» Conjunto de tarefas:
(1) No texto sobre patrimônio cultural e festa, quais itens a noção de cultura inclui antes de "em fim"? Liste todos.
(2) Dê continuidade ao texto sobre patrimônio cultural e festa, começando logo após a última frase apresentada.

» Texto de leitura:
********************
Desse modo, a partir de uma reflexão sobre a concepção mais ampla de patrimônio cultural,
passa a se mover não mais centrada no valor de determinado objeto e sim numa relação da
sociedade com a sua cultura, a festa, como expressão de significados e espaços de vivencias
sociais, mostra-se uma área de investigação importante para a análise das formas de
apropriação da cidade e de compreensão das práticas sociais e culturais, contribuindo com a
noção de patrimônio como um bem coletivo, que contempla as diversidades culturais, onde a
noção de cultura inclui hábitos, costumes, tradiçôes, crenças; em fim, um acervo de
realizações, materais e imateriais.
********************
» Seção de dados:
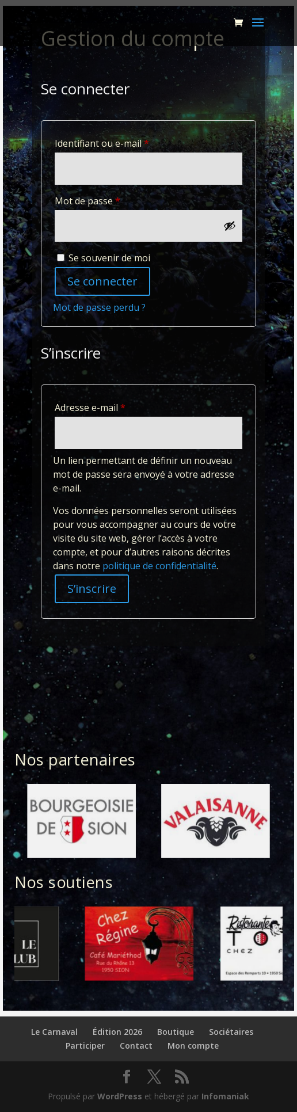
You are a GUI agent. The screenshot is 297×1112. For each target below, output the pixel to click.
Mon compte (193, 1045)
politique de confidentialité (159, 565)
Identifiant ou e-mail (126, 142)
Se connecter (102, 281)
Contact (136, 1045)
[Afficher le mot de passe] (229, 225)
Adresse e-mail (114, 406)
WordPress (119, 1096)
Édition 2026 (117, 1031)
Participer (85, 1045)
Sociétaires (231, 1031)
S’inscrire (91, 588)
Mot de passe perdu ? (99, 307)
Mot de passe (112, 199)
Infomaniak (225, 1096)
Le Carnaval (54, 1031)
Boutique (175, 1031)
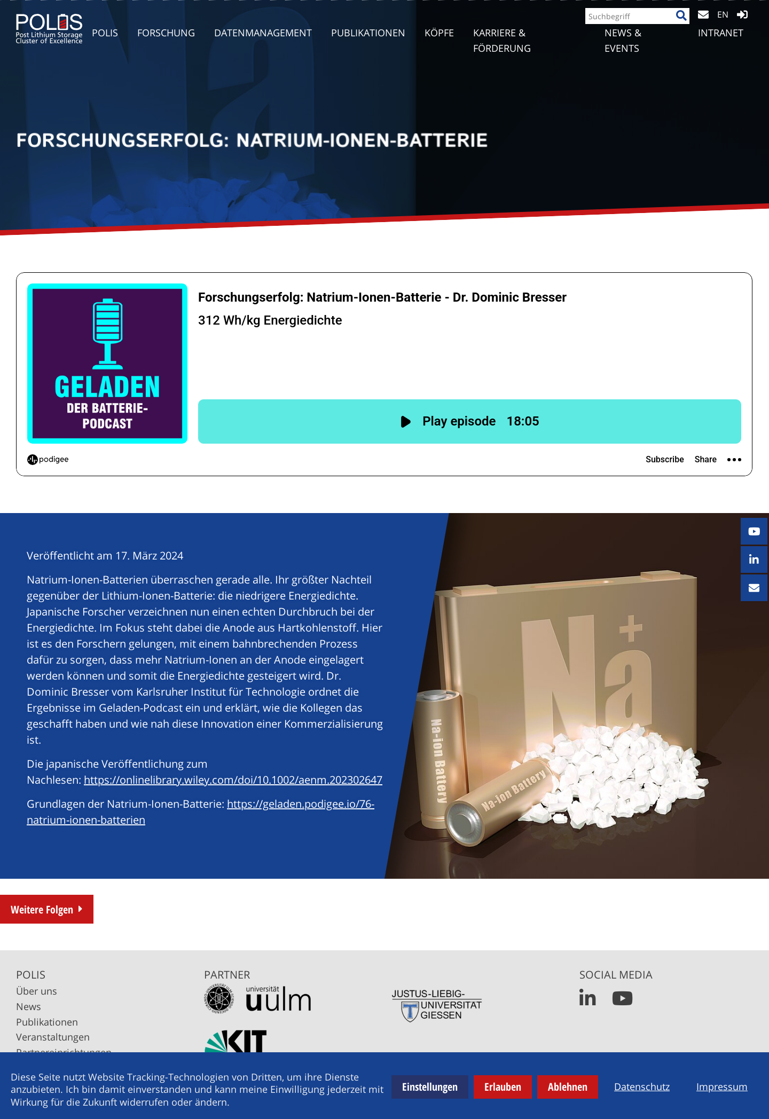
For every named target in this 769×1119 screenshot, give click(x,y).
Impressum (722, 1086)
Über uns (36, 990)
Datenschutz (642, 1086)
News (28, 1006)
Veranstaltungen (53, 1036)
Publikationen (47, 1021)
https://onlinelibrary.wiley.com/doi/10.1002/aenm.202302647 (233, 780)
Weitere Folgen (42, 909)
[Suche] (677, 25)
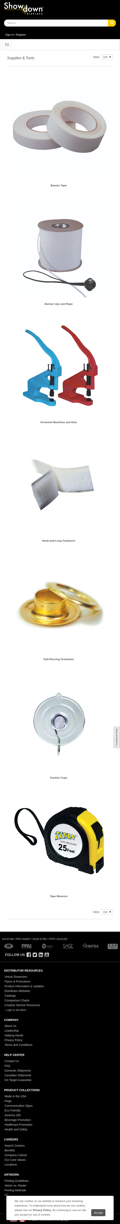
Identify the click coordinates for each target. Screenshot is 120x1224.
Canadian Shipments (18, 1075)
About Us (10, 1026)
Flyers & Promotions (17, 981)
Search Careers (15, 1145)
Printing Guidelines (17, 1180)
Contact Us (12, 1061)
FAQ (7, 1065)
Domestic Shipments (18, 1070)
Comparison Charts (17, 1000)
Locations (11, 1164)
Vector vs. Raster (16, 1185)
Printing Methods (15, 1190)
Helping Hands (14, 1035)
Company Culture (16, 1155)
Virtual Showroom (16, 976)
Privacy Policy (13, 1040)
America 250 (13, 1115)
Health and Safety (16, 1129)
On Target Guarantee (18, 1080)
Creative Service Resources (22, 1005)
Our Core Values (15, 1159)
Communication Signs (18, 1105)
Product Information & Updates (24, 986)
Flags (8, 1101)
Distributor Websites (17, 991)
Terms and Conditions (18, 1044)
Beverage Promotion (18, 1120)
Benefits (10, 1150)
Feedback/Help (116, 737)
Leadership (12, 1030)
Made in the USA (15, 1096)
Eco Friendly (13, 1110)
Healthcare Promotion (18, 1124)
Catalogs (10, 995)
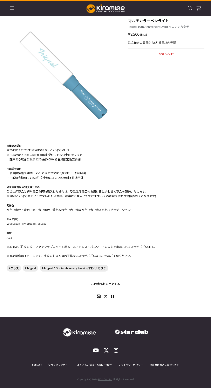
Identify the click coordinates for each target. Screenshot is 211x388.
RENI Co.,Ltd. (105, 379)
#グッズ (14, 268)
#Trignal (30, 268)
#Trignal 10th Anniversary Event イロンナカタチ (74, 268)
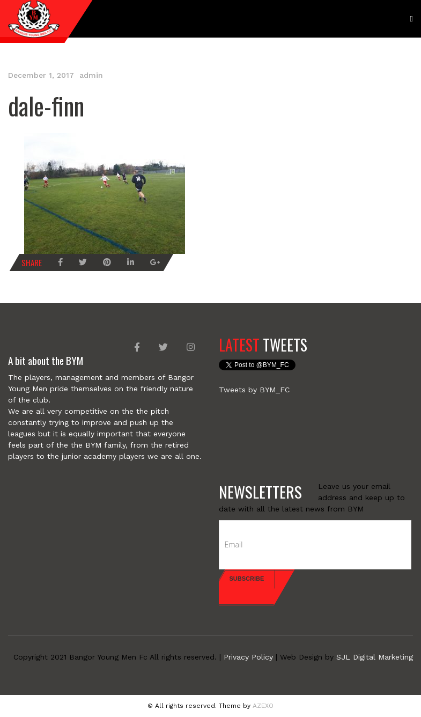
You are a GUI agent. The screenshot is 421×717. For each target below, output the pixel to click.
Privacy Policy (248, 657)
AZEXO (263, 705)
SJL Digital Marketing (374, 657)
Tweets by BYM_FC (254, 389)
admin (91, 75)
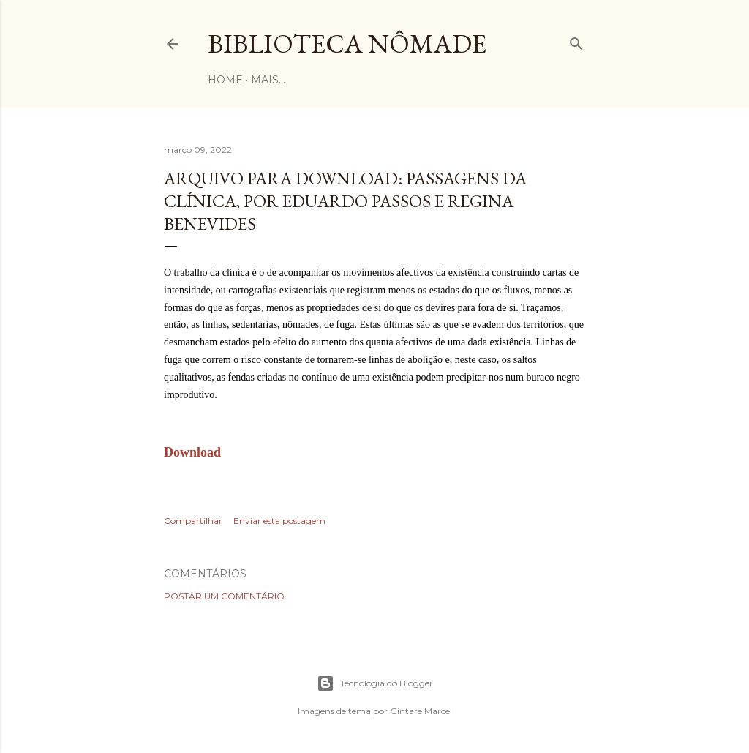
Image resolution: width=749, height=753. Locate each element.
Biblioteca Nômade (347, 43)
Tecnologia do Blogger (375, 683)
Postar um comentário (224, 596)
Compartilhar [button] (193, 520)
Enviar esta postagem (279, 520)
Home (225, 79)
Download (192, 452)
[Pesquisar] (576, 40)
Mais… (268, 79)
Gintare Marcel (421, 710)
********************
» Respostas:
(1) hábitos, costumes, tradiçôes, crenças

(2)
Neste sentido, o presente artigo tem como objetivo principal analisar as representações do
conjunto estético e simbólico presente na manifestação do Congado, na cidade de Belo
horizonte - Minas Gerais. O Congado é uma manifestação cultural que tange o patrimonio
imaterial. Devemos acentuar que os ritos e celebrações religiosas afro-brasileiras
representam meios de sobrevivencia dos vetígios da memória africana, que na análise da
paisagem simbólica, por meio da visita in locus, essas evidências são apreendidas e em muito
contribuem para a explicação da festa como significado e identidade de grupos imprimindo
uma dada paisagem cultural.
NOTAS SOBRE AMPLIAÇÃO DO PATRIMÔNIO CULTURAL
Quando falamos em patrimônio cultural, estamos aludindo direta ou indiretamente ao
passado, no qual a exemplo do que ocorre com a tradição, é sempre construído a partir do
presente. O termo “patrimônio” – em inglês, heritage – refere-se a algo que herdamos e que,
por conseguinte, deve ser protegido.
O patrimônio cultural num mundo globalizado, no processo de mudança vertiginoso, crescem
as preocupações com o patrimônio cultural e a questão das identidades culturais locais.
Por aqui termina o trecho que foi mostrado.